The MySQL using exec THP COW consumes an additional 10648 kB of memory
but achieves 9.3% performance improvement in the scenario of hotpatch.
Additionally, another our internal program achieves approximately a 5%
performance improvement as well.

As result, using exec THP COW will consume additional memory. The
additional memory consumption may be negligible for the current system.
It's necessary to balance the memory consumption with the performance
impact.

v2:
- Add MySQL and internal program test results

Zhang Qilong (2):
  mm/huge_memory: Implementation of THP COW for executable file mmap
  mm/huge_memory: Use per-VMA hugepage flag hints for exec THP COW

 include/linux/huge_mm.h |  1 +
 mm/huge_memory.c        | 91 +++++++++++++++++++++++++++++++++++++++++
 mm/memory.c             | 15 +++++++
 3 files changed, 107 insertions(+)

-- 
2.43.0
Re: [PATCH next v2 0/2] THP COW support for private executable file mmap
Posted by David Hildenbrand (Red Hat) 1 month, 1 week ago
On 12/26/25 11:03, Zhang Qilong wrote:
> This patch series implementate THP COW for private executable file mmap.
> It's major designed to improve the performance of hotpatch programs, and
> reusing 'vma->vm_flags' hints to determine whether to trigger the exec
> THP COW.
> 
> The MySQL (Ver 8.0.25) test results on AMD are as follows:
> 
> -------------------------------------------------------------------
>                   | Exec mmap Rss(kB)  | Measured tpmC (NewOrders) |
> -----------------|--------------------|---------------------------|
>   base(page COW)  |       32868        |        339686             |
> -----------------|--------------------|---------------------------|
>   exec THP COW    |       43516        |        371324             |
> -------------------------------------------------------------------
> 
> The MySQL using exec THP COW consumes an additional 10648 kB of memory
> but achieves 9.3% performance improvement in the scenario of hotpatch.
> Additionally, another our internal program achieves approximately a 5%
> performance improvement as well.
> 
> As result, using exec THP COW will consume additional memory. The
> additional memory consumption may be negligible for the current system.
> It's necessary to balance the memory consumption with the performance
> impact.

I agree with Willy that "negligible" is the wrong word. Assume you're 
using uprobes and end up firing up the same executable in many 
processes. Each process will suddenly consume 2M vs. 4k just for 
installing a single uprobe. Of course, VM_HUGEPAGE mitigates this.

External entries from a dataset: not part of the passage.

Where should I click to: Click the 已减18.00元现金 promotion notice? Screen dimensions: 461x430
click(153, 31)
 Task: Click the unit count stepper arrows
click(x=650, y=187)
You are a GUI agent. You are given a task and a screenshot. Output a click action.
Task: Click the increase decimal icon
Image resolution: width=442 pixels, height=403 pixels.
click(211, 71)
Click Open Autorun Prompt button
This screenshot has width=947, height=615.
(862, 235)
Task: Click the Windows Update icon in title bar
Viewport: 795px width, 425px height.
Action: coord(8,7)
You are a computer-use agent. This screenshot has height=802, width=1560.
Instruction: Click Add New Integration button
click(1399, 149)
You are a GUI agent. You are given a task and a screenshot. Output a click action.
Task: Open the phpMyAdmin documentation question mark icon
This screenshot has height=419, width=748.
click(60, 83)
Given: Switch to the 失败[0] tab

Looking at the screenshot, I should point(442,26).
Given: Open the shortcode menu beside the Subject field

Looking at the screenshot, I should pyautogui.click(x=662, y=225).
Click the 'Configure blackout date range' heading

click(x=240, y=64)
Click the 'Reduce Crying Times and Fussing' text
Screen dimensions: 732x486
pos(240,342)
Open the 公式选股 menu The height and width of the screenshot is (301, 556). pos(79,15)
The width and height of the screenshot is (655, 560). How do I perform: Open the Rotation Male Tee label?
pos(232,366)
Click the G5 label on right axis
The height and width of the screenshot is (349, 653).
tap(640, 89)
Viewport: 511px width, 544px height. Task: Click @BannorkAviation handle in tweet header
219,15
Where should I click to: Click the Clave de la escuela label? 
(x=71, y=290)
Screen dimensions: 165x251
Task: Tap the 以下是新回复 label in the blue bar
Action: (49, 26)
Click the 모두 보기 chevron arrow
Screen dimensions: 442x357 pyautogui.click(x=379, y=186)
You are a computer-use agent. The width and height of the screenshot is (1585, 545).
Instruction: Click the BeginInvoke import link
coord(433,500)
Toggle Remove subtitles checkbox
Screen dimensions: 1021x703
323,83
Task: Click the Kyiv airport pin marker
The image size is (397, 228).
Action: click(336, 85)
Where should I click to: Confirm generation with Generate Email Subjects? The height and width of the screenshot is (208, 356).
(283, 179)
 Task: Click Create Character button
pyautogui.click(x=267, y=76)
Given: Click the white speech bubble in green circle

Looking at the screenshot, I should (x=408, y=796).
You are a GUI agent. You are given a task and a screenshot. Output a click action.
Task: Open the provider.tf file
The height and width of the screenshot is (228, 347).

But really, this is the first time that we are using large anon folios 
in MAP_PRIVATE file mappings IIRC.

Take a look at kernel/events/uprobes.c:__uprobe_write(), which I 
prepared to deal with large folios.

But the removal logic for zapping pages when removing uprobes will not 
be able to reclaim the memory in case we over-allocated memory during 
the COW fault. We'll be zapping a single PTE only and *not* restoring 
the original file THP PMD.

Zapping more is rather complicated (doable, but complicated), and I'm 
not particularly keen about adding that complexity there.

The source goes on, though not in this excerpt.